At the 2010 census, the township was 89.9% non-Hispanic White, 1.6% Black or African American, 0.5% Native American, 1.2% Asian, and 1.4% were two or more races. 5.7% of the population were of Hispanic or Latino ancestry.

At the 2000 census there were 1,485 people, 515 households, and 410 families living in the township. The population density was 145.2 PD/sqmi. There were 527 housing units at an average density of 51.5 /sqmi. The racial makeup of the township was 96.90% White, 0.81% African American, 0.13% Asian, 0.81% from other races, and 1.35% from two or more races. Hispanic or Latino of any race were 3.64%.

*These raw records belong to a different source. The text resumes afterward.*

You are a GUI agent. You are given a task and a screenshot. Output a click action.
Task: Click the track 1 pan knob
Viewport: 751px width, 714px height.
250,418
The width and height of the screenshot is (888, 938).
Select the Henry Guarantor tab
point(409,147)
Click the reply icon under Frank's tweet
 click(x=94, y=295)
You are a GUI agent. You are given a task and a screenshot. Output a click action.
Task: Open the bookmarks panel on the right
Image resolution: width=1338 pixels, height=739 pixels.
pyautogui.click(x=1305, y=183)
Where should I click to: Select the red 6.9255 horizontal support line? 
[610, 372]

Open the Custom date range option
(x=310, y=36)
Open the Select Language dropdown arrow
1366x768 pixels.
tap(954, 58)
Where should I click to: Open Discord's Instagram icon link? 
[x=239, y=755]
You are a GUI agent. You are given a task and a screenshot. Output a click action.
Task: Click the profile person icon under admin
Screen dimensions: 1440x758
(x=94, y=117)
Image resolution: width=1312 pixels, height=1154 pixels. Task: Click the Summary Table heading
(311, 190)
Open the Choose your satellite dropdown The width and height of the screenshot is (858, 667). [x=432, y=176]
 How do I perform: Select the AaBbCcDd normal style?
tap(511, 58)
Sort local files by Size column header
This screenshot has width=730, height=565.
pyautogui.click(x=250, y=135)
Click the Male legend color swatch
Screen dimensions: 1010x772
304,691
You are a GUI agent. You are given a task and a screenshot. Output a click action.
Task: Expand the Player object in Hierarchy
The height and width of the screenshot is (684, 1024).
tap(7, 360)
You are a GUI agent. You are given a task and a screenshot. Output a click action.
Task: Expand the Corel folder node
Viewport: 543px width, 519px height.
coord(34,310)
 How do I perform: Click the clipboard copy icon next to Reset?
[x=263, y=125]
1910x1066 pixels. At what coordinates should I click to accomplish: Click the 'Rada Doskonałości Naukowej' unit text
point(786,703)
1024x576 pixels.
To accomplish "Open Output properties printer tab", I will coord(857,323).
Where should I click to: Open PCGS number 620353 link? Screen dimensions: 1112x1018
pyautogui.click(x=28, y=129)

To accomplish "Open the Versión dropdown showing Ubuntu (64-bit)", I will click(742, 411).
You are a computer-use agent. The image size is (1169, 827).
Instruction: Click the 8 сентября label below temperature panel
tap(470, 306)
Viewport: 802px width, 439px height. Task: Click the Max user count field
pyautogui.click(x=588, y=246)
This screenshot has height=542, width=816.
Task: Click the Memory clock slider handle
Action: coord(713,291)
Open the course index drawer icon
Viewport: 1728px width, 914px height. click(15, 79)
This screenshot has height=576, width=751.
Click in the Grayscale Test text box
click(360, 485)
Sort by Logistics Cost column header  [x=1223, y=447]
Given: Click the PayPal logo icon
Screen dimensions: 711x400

There were 515 households, 40.4% had children under the age of 18 living with them, 68.5% were married couples living together, 7.8% had a female householder with no husband present, and 20.2% were non-families. 16.3% of households were made up of individuals, and 5.0% were one person aged 65 or older. The average household size was 2.88 and the average family size was 3.26.

The age distribution was 29.8% under the age of 18, 5.3% from 18 to 24, 32.6% from 25 to 44, 24.4% from 45 to 64, and 7.9% 65 or older. The median age was 36 years. For every 100 females, there were 99.9 males. For every 100 females age 18 and over, there were 99.2 males.

The median household income was $60,380 and the median family income was $70,104. Males had a median income of $46,635 versus $30,179 for females. The per capita income for the township was $24,604. About 2.8% of families and 3.8% of the population were below the poverty line, including 3.3% of those under age 18 and 3.4% of those age 65 or over.

Historical population
| Census | Pop. | Note | %± |
|---|---|---|---|
| 1930 | 404 |  | — |
| 1940 | 457 |  | 13.1% |
| 1950 | 462 |  | 1.1% |
| 1960 | 539 |  | 16.7% |
| 1970 | 649 |  | 20.4% |
| 1980 | 750 |  | 15.6% |
| 1990 | 1,129 |  | 50.5% |
| 2000 | 1,485 |  | 31.5% |
| 2010 | 1,681 |  | 13.2% |
| 2020 | 1,698 |  | 1.0% |

==Transportation==

As of 2020, there were 27.61 mi of public roads in Elk Township, of which 11.77 mi were maintained by the Pennsylvania Department of Transportation (PennDOT) and 15.84 mi were maintained by the township.

Pennsylvania Route 472 and Pennsylvania Route 841 are the numbered roads serving Elk Township. PA 472 follows Hickory Hill Road and Lewisville Road along a northwest–southeast alignment through the center of the township. PA 841 follows Chesterville Road along a north–south alignment through the eastern portion of the township.

==Education==
It is in the Oxford Area School District.